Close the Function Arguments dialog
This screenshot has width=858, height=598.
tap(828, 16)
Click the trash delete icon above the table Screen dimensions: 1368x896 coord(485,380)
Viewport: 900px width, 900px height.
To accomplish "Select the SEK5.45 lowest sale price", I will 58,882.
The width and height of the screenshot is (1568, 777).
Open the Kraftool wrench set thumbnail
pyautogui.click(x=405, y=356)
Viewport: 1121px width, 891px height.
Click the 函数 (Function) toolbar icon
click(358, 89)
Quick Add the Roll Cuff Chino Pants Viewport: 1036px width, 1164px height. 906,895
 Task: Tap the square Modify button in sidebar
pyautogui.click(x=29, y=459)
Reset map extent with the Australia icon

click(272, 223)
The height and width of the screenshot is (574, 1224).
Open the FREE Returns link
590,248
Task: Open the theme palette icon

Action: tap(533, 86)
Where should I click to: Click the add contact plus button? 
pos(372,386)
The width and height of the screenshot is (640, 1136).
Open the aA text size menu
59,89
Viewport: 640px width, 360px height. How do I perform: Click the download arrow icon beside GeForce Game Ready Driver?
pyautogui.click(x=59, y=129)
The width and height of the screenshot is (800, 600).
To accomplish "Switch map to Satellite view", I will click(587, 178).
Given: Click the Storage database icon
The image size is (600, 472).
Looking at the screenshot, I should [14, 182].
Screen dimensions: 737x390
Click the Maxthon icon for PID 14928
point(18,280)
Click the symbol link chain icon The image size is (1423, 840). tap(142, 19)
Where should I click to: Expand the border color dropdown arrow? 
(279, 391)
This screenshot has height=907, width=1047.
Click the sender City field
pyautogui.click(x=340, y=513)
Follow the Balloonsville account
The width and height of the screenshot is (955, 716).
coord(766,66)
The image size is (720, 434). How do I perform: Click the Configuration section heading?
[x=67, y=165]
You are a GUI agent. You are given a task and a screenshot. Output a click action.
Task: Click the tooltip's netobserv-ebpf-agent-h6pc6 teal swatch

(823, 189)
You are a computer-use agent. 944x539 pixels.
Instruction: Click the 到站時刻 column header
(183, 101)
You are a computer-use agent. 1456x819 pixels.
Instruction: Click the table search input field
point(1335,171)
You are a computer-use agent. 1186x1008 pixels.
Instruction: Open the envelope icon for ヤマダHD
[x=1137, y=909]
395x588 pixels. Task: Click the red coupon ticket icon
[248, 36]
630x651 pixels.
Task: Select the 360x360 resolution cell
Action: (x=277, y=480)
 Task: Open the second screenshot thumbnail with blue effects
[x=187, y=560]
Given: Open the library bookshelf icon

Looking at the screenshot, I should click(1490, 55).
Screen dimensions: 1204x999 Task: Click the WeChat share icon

════════════════

Your task:
Copy every one of the entries above word for word, line by line.

The output:
Close the Function Arguments dialog
This screenshot has width=858, height=598.
tap(828, 16)
Click the trash delete icon above the table Screen dimensions: 1368x896 coord(485,380)
Viewport: 900px width, 900px height.
To accomplish "Select the SEK5.45 lowest sale price", I will 58,882.
The width and height of the screenshot is (1568, 777).
Open the Kraftool wrench set thumbnail
pyautogui.click(x=405, y=356)
Viewport: 1121px width, 891px height.
Click the 函数 (Function) toolbar icon
click(358, 89)
Quick Add the Roll Cuff Chino Pants Viewport: 1036px width, 1164px height. 906,895
 Task: Tap the square Modify button in sidebar
pyautogui.click(x=29, y=459)
Reset map extent with the Australia icon

click(272, 223)
The height and width of the screenshot is (574, 1224).
Open the FREE Returns link
590,248
Task: Open the theme palette icon

Action: tap(533, 86)
Where should I click to: Click the add contact plus button? 
pos(372,386)
The width and height of the screenshot is (640, 1136).
Open the aA text size menu
59,89
Viewport: 640px width, 360px height. How do I perform: Click the download arrow icon beside GeForce Game Ready Driver?
pyautogui.click(x=59, y=129)
The width and height of the screenshot is (800, 600).
To accomplish "Switch map to Satellite view", I will click(587, 178).
Given: Click the Storage database icon
The image size is (600, 472).
Looking at the screenshot, I should [14, 182].
Screen dimensions: 737x390
Click the Maxthon icon for PID 14928
point(18,280)
Click the symbol link chain icon The image size is (1423, 840). tap(142, 19)
Where should I click to: Expand the border color dropdown arrow? 
(279, 391)
This screenshot has height=907, width=1047.
Click the sender City field
pyautogui.click(x=340, y=513)
Follow the Balloonsville account
The width and height of the screenshot is (955, 716).
coord(766,66)
The image size is (720, 434). How do I perform: Click the Configuration section heading?
[x=67, y=165]
You are a GUI agent. You are given a task and a screenshot. Output a click action.
Task: Click the tooltip's netobserv-ebpf-agent-h6pc6 teal swatch

(823, 189)
You are a computer-use agent. 944x539 pixels.
Instruction: Click the 到站時刻 column header
(183, 101)
You are a computer-use agent. 1456x819 pixels.
Instruction: Click the table search input field
point(1335,171)
You are a computer-use agent. 1186x1008 pixels.
Instruction: Open the envelope icon for ヤマダHD
[x=1137, y=909]
395x588 pixels. Task: Click the red coupon ticket icon
[248, 36]
630x651 pixels.
Task: Select the 360x360 resolution cell
Action: (x=277, y=480)
 Task: Open the second screenshot thumbnail with blue effects
[x=187, y=560]
Given: Open the library bookshelf icon

Looking at the screenshot, I should click(1490, 55).
Screen dimensions: 1204x999 Task: Click the WeChat share icon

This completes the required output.